Tuesday, October 14, 2008

Canadian election shows how to run a voter registration system without our problems

Voter registration in the United States is a mess. Because it is the job of the citizen and not the government to keep voter registration information current, it's really up to the political campaigns and other non-government, private organizations to help people register to vote.

Some of these private, transient organizations that pop up every election cycle and then die down again aren't run very well. How can they be without permanent staff to develop expertise? Instead, some of them end up assisting citizens to register to vote several times or turn in incorrect information to the government. The government's role is reactive -- they take and process and attempt to verify any information that they get about a citizen who wishes to be registered. This causes a huge pile of work to come in to the government's office at the last minute, which is inherently inefficient, since no one but the government has an incentive to keep the list of registered voters current and inclusive during non-election seasons. 

Even worse, each county (and we've got almost 3000 of thm in the United States) runs their own elections. They each have different procedures and laws -- some of them vastly different. They each keep their own list of registered voters, so a citizen has to know what obscure government agency of their county to contact in order to verify their registration status and to acquire specific information about voting.

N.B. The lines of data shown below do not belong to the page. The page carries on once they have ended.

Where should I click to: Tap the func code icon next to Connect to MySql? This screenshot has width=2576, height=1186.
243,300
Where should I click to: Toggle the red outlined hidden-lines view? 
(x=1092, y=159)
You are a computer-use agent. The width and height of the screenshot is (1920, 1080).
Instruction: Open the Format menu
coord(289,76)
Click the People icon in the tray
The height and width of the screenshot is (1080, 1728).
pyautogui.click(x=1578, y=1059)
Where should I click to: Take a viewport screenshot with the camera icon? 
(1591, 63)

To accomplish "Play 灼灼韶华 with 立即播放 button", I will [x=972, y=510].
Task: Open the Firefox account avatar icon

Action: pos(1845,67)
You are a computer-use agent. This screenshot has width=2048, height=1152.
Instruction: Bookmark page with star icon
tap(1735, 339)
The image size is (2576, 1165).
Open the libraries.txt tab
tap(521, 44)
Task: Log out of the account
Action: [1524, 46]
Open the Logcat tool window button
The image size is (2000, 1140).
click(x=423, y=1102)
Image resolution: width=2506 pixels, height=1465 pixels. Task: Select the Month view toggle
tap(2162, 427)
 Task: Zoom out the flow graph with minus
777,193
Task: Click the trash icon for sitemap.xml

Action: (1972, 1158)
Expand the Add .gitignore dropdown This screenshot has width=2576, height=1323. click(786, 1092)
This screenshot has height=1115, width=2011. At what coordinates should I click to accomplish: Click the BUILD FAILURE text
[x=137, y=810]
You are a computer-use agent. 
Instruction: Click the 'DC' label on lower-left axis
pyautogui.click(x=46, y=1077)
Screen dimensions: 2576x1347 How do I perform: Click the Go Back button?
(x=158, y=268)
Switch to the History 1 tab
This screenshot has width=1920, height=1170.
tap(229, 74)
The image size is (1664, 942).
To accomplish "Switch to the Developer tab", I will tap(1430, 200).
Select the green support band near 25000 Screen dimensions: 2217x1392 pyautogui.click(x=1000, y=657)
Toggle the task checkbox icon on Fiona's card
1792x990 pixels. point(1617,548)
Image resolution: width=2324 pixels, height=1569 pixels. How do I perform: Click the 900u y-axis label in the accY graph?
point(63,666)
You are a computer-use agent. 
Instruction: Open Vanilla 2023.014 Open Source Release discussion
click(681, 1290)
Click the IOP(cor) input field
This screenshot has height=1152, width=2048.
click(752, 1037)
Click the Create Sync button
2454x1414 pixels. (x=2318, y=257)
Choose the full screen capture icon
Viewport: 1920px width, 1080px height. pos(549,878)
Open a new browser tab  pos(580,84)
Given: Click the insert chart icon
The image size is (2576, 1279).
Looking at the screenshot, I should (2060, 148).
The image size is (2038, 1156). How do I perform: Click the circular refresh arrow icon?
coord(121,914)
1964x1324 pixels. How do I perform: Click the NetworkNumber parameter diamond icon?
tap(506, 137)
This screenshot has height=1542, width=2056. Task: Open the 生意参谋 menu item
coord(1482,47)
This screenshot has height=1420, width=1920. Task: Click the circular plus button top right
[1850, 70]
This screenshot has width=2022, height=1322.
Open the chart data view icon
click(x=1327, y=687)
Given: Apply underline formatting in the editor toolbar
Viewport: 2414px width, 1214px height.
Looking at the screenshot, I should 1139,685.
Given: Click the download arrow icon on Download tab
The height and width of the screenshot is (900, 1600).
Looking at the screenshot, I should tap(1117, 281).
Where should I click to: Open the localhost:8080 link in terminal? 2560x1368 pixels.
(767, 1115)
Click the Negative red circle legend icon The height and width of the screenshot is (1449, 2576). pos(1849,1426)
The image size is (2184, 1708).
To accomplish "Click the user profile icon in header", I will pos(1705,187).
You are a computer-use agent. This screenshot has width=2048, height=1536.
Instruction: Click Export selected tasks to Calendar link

Canada is different. They have one federal agency that handles all voter registration. It's called Elections Canada. Easy, right? Every Canadian citizen can check one easy website to get all the information on voting and the election they need. 

Even better, the government has the job to get people registered to vote. Elections Canada keeps the permanent list of registered voters updated automatically when Canadian citizens tell some other agency of government (like the post office or a federal agency like Revenue or Immigration) that they have a new address or that there's a new 18-year old. 

Finally, if someone isn't on the list of registered voters, they can register to vote on Election Day in Canada. That's in every province (not just in a few states, like in the US).

The federal government in the United States should take over voter registration, using Canada as a model. Every American is entitled to be a voter. They shouldn't have to jump through hoops with some county agency to vote for the President of the United States. And we shouldn't have to rely on temporary organizations popping up to get people registered to vote with their inevitable sloppy work that some will call systemic fraud. The best way to maintain a clean, accurate list of all Americans over 18 and thus eligible to vote is to require the federal government to keep and maintain such a list, using data from the Postal Service, the Internal Revenue Service and every other database the government keeps.

Our two nations are both in the middle of a heated federal election. There are hundreds of news stories on the fierce political and legal battles over voter registration in America with litigation and accusations of fraud and suppression. There are not in Canada. They are doing something right to settle the question and task an independent federal agency to compile a trusted list of voters. We should follow their lead.